Al-Urdun primarily consisted of parts of northern
Palestine (Filastin) and parts of northwestern,
modern-day Jordan and included cities such as Akka
(Acre), Tabariyya (Tiberias), Baysan (Bet Shean/Scythopolis)
and Jerash (Gerasa). In fact, there exist Umayyad copper
fulus coins bearing the Arabic inscription "Bismallah
thuriba bil-Urdun"("In the name of God, struck in
Jordan"). These coins are undated, but thought to have
been minted in Al-Urdun's capital, which was situated at
Tabariyya. The
Nabataeans were the first known inhabitants of the area
that is now Jordan. The Romans absorbed it into their
empire, as part of the province of Arabia, in AD 106.
Shortly after the death of the Prophet Muhammad in AD
632, Arab armies entered the region and established the
Umayyad dynasty. However, this became something of a
provincial backwater after the conquest of Baghdad.

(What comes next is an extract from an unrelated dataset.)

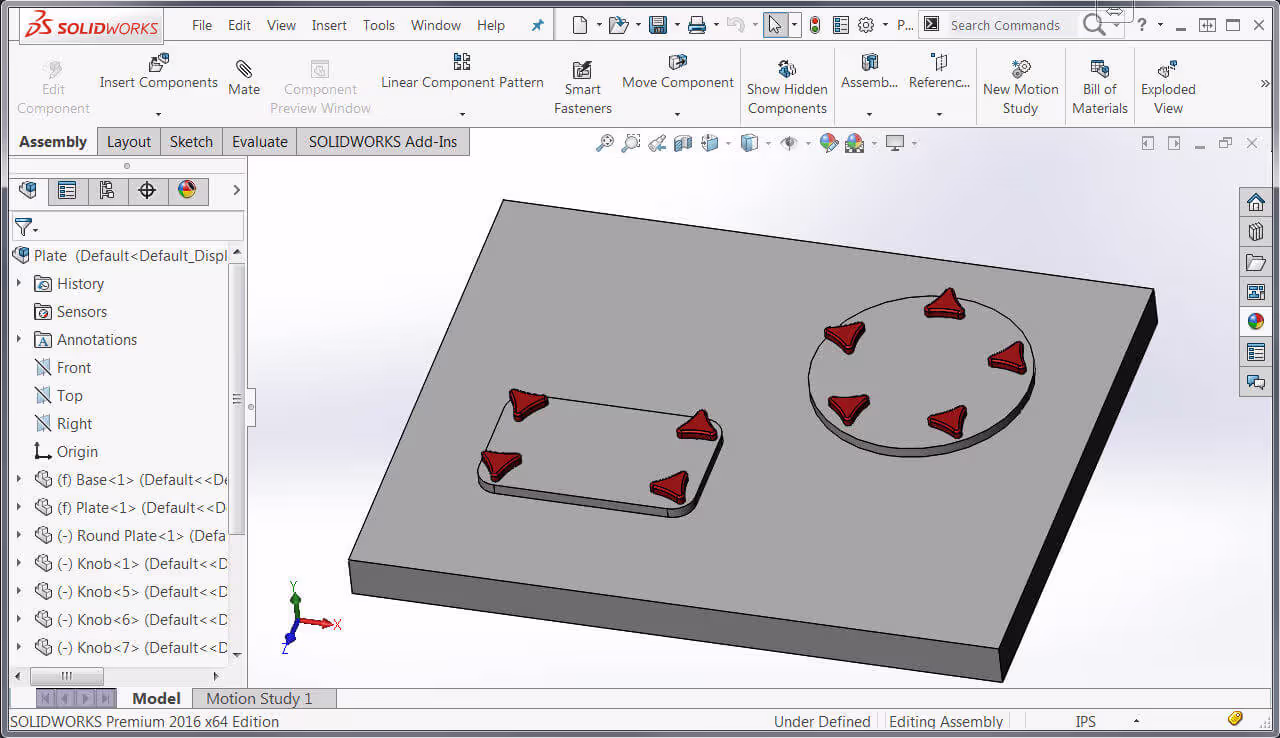This screenshot has height=738, width=1280.
Task: Open the Insert menu
Action: pos(329,25)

During the 11th and 12th centuries, Jordan was the scene
of some of the major conflicts between the Christian
Crusaders and Islamic forces. Salah ad Din (known in the
West as Saladin) and his successors ruled Jordan from
his main seat of power in Egypt from the late 12th
century until they were displaced by the Mamluks, a race
of mostly Kurdish and Circassian origin.
The Mamluks repelled the Mongol invasion of the 14th
century but were eventually overthrown by the Ottoman
Turks in 1517. Jordan was governed along with modern-day
Palestine and Syria as a single administrative entity
(called a vilayet). Turkish rule lasted, in an
increasingly anaemic form, until the beginning of the
20th century. After World War I, when the major Western
powers began to dismember the old Ottoman Empire and
distribute its territories among themselves, the area
east of the Jordan River, known as Transjordania, fell
to the British. Like neighboring Palestine,
Transjordania came under a League of Nations mandate
under which the British maintained control. The mandate
ceased in 1946, at which point Transjordania attained
full independence under the present constitution.
The country came under the rule of King Abdullah ibn
Hussein, a member of the Arabian Hashemite Dynasty who
had held the position of Emir since the 1920s. When King
Abdullah was assassinated in 1951, the crown passed to
his son Hussein ibn Talal. King Hussein assumed the
throne in 1952 and ruled the country until early 1999.
Jordanian history and politics since independence have
been dominated by the Palestinian issue and relations
with Israel. When war broke out in 1948 between the
newly-declared state of Israel and the Palestinians,
backed by the forces from neighboring Arab countries,
the Jordanian army occupied a 6000sq km area of
Palestine bounded by the west bank of the River Jordan.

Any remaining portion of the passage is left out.